4.6 CpuLoaded

Use this Knowledge Script to monitor average CPU usage and average queue length to determine whether the CPU is overloaded. You can monitor the average usage on each processor or the average usage across all processors in a computer. If both the CPU usage and CPU queue length thresholds are exceeded, the CPU is overloaded and AppManager raises an event.

On some systems the CPU queue length does not rise easily and you might want to ignore the queue length. If you do not want to monitor the CPU queue length, set Maximum number of processes in the queue threshold to -1.

4.6.1 Resource Objects

CPU folder or any individual CPU icon (for multiprocessor systems).

4.6.2 Default Schedule

The default interval for this script is Every 15 minutes.

4.6.3 Setting Parameter Values

Set the following parameters as needed:

Description

How to Set It

Event if CPU usage and queue are over thresholds? (y/n)

Set to y to raise events. The default is y.

Collect data? (y/n)

Set to y to collect data for charts and reports. When set to y, this script returns the average CPU utilization percentage (%) and the average CPU run queue length. The default is n.

HINT: If you only want to collect run queue length data, use the UNIX_GeneralCounter Knowledge Script.

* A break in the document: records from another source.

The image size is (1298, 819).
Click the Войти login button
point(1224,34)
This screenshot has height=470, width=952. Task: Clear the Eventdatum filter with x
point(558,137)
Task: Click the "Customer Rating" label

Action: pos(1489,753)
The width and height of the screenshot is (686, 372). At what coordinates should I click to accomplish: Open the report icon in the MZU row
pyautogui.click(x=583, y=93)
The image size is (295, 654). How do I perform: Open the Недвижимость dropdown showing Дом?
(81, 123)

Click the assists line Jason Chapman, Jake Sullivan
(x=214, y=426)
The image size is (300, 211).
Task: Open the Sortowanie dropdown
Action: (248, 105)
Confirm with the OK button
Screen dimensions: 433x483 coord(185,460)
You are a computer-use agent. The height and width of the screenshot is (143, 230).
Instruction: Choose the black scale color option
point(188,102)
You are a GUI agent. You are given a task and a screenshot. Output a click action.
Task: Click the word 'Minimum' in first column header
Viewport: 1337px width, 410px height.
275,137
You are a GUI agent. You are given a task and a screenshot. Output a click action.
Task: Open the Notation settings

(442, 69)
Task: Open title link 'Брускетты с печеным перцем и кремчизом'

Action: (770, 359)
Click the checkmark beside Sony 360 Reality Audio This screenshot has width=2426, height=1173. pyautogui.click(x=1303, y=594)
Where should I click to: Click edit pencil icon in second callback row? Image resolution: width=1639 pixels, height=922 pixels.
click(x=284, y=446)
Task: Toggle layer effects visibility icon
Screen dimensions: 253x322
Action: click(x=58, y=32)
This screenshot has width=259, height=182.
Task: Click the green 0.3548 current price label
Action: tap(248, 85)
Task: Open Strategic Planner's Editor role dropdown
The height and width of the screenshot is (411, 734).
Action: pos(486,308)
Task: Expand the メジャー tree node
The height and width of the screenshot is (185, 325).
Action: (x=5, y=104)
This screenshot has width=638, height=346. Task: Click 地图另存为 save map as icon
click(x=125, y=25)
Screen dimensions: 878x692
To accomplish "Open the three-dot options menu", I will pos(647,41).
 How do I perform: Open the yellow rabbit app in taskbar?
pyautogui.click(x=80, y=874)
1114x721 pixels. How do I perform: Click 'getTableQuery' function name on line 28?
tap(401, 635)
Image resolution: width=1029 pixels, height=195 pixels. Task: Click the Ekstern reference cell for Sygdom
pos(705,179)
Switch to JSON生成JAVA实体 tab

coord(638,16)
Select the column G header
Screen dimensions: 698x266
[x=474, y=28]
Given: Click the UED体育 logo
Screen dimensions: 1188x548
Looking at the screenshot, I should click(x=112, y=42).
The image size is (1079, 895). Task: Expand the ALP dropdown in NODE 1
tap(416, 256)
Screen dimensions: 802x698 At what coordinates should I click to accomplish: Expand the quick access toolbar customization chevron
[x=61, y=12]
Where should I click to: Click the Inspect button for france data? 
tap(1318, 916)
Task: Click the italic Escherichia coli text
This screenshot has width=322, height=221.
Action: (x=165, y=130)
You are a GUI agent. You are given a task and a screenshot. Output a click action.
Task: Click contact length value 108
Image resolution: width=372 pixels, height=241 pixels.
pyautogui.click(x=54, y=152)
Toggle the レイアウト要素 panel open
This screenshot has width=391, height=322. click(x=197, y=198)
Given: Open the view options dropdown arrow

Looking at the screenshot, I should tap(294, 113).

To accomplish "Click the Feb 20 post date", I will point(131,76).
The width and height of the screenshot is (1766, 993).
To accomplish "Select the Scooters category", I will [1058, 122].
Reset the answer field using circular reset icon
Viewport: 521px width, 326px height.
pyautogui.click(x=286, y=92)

Monitor overall CPU load? (y/n)

Set to y to monitor the average load across all processors in a computer. If you are collecting data, setting this option to y creates a single data stream for all processors.

Set to n to monitor the average load for each processor separately. If you are collecting data, setting this option to n creates a separate data stream for each processor.

The default is y.

NOTE:For a single CPU system, monitoring all CPUs produces the same results as monitoring an individual CPU.

Maximum CPU usage (%) threshold

Specify the maximum CPU utilization (user plus kernel). The default is 90%.

Maximum number of processes in the queue threshold

Specify the maximum number of processes in the queue length threshold. CPU queue length indicates how many processes are ready to run. The default is 2.

HINT:If you do not want to monitor the CPU queue length, set the threshold to -1.

Event severity level

Set the event severity level, from 1 to 40, to indicate the importance of the event. The default is 5.

Event severity for internal failure

Set the event severity level, from 1 to 40, to indicate the importance of an event in which this job experienced an internal error. The default is 5.

Enable debugging? (y/n)

Set to y to enable debugging. The default is n.

4.6.4 Example of How this Script Is Used

This script monitors both the percentage of CPU used and processor queue length because, by itself, high CPU usage might not indicate a problem. Instead, you need to consider several factors, including:

  • Queue length (Load average)

  • How you are using the computers monitored

  • Your overall strategy for the environment

For example, if you have a transactional environment on a computer consistently using 90% of the CPU, the computer is full. However, if the queue length remains low and stable (for example, never more than 2 processes waiting), it might indicate the computer is sized perfectly for maximum efficiency. If the queue length increases and you have processes waiting, it is likely to be a problem you need to address.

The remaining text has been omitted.